**Stored items from a collection**
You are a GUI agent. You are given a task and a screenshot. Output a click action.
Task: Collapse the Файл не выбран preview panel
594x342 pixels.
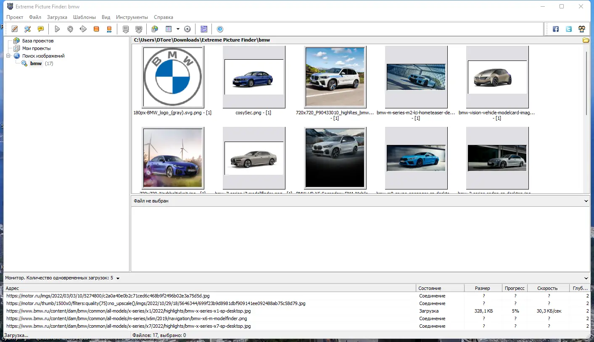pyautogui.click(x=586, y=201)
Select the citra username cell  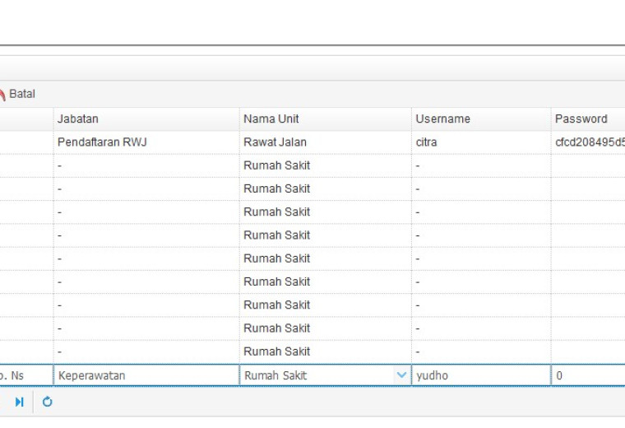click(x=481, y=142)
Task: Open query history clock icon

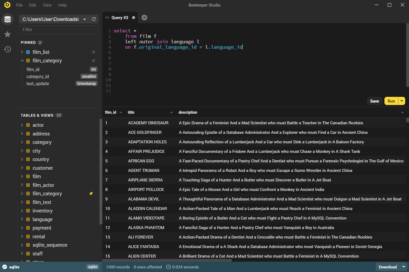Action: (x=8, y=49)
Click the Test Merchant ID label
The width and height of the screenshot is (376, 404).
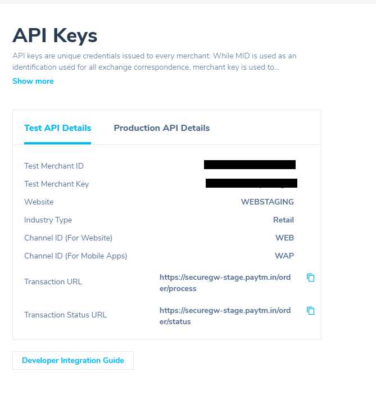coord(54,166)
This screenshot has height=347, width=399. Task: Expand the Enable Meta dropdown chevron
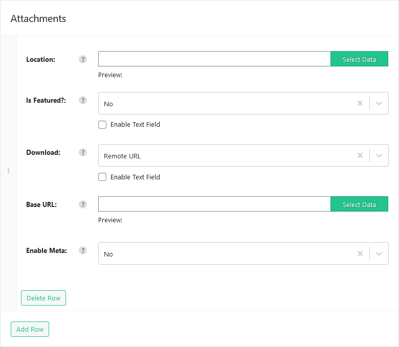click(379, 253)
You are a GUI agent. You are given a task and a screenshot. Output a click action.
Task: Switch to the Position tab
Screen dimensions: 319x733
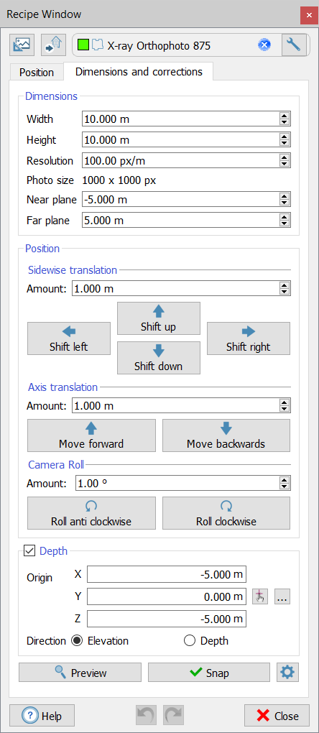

* * *

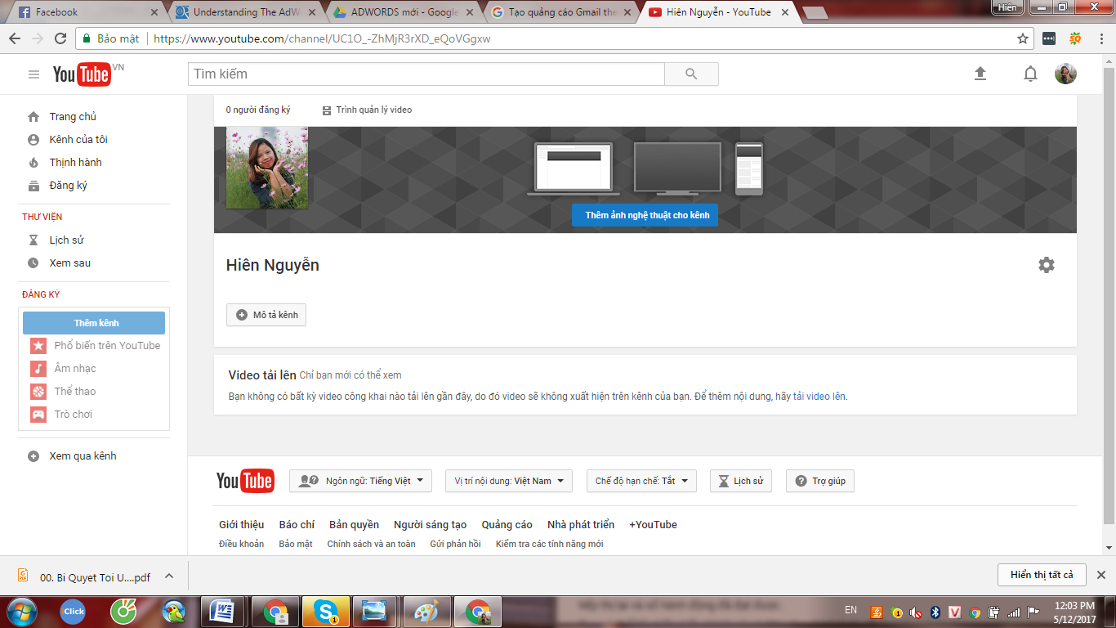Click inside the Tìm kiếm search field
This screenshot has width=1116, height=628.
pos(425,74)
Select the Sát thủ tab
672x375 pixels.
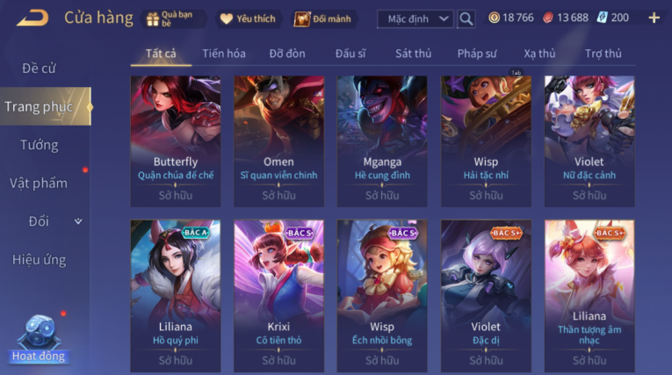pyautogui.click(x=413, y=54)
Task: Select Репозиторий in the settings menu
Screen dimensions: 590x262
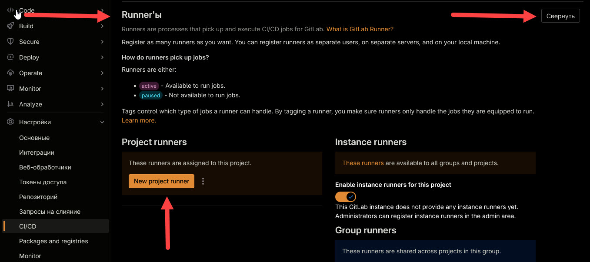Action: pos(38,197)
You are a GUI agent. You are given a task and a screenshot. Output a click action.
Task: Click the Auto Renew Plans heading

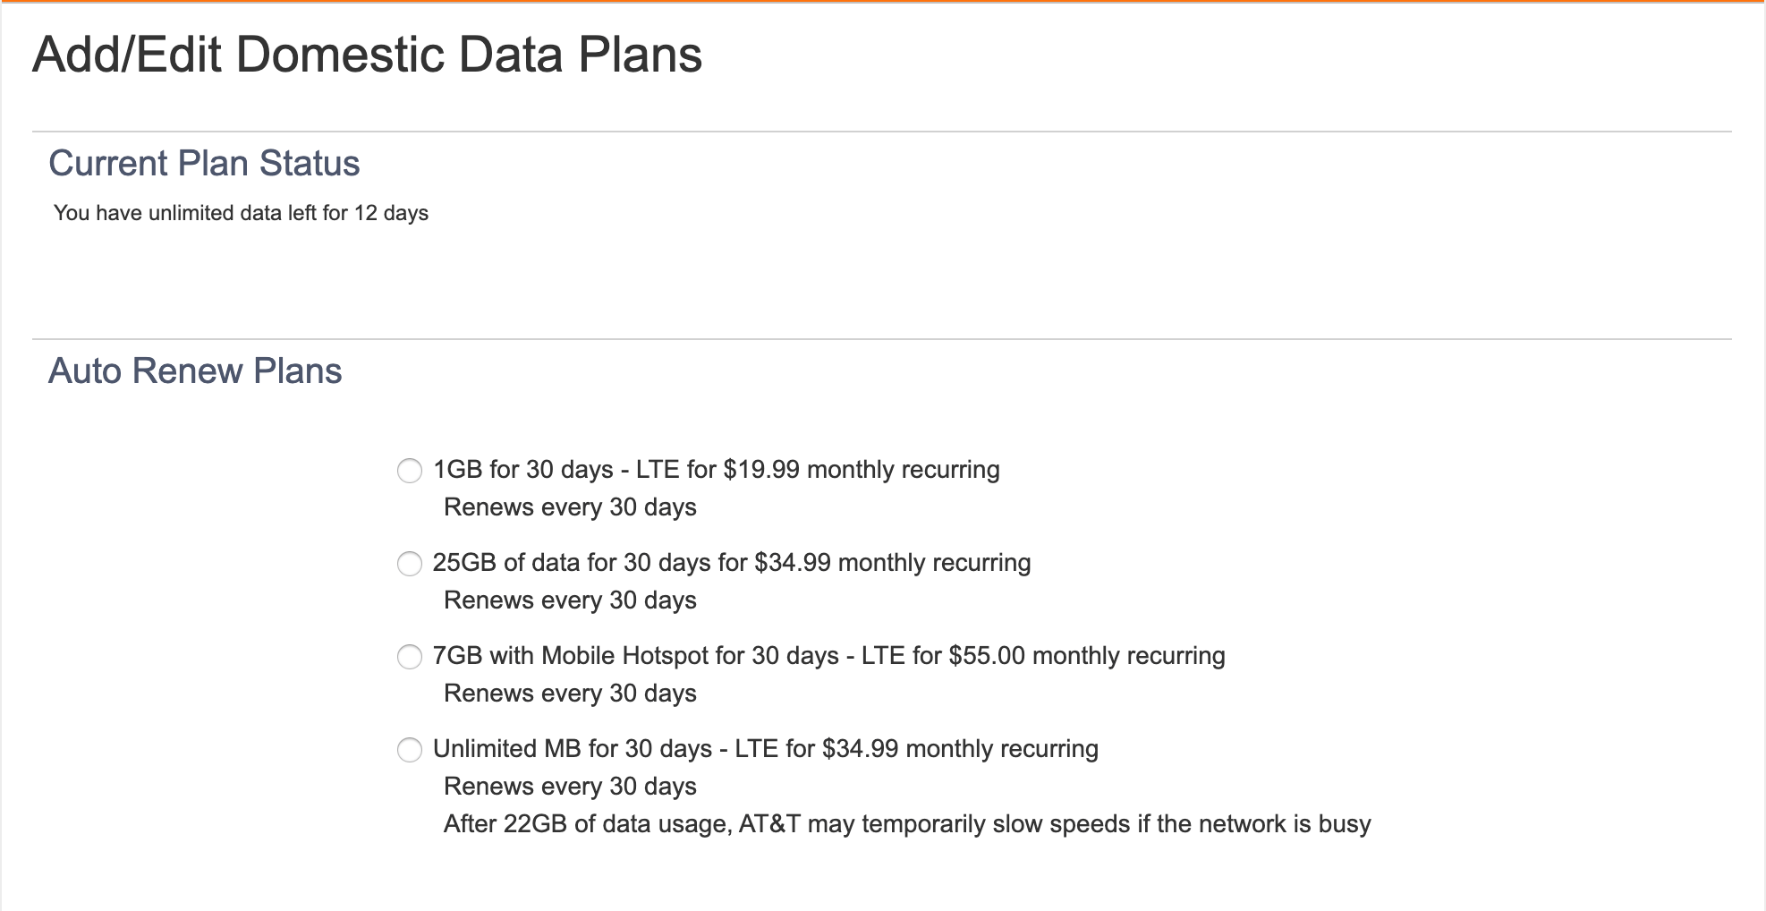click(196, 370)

**Exercise requirements**
Using the entries above, extract exactly the lines from the one that contains "The width and" through the one that contains "Task: Switch to the Position tab". Do not carry over any pictures.

**Task solution**
The width and height of the screenshot is (376, 404).
coord(54,166)
This screenshot has height=347, width=399. Task: Expand the Enable Meta dropdown chevron
click(379, 253)
You are a GUI agent. You are given a task and a screenshot. Output a click action.
Task: Switch to the Position tab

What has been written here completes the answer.